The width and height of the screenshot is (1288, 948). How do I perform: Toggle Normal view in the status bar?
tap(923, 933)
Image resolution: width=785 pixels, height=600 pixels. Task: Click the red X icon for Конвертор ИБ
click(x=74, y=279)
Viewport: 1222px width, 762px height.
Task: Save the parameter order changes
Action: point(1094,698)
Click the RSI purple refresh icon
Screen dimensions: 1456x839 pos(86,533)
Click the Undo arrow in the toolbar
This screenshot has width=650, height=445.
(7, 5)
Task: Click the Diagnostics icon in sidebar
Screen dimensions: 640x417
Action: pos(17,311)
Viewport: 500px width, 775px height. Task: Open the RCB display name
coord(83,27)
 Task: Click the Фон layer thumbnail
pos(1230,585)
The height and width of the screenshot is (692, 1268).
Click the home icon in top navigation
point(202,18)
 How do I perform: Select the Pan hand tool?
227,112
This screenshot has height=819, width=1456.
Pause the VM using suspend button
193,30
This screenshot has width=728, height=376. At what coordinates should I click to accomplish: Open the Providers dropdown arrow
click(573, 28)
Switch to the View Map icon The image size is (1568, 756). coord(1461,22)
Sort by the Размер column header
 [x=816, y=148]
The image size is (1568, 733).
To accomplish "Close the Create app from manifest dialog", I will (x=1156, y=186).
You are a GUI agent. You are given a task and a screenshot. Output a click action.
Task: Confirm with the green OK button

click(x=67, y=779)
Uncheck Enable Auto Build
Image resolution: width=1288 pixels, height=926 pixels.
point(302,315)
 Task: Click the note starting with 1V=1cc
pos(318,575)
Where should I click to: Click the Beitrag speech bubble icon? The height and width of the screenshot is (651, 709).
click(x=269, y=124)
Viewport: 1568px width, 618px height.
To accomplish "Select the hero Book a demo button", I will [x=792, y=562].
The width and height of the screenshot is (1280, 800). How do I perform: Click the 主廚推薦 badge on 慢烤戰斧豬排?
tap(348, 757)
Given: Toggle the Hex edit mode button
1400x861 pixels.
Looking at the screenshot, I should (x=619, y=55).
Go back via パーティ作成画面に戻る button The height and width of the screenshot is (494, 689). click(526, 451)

> [What to produce] Give the number of rows above that contain the string "Toggle", matching case exactly, and reply with that number only.

> [Solution to the exercise] 2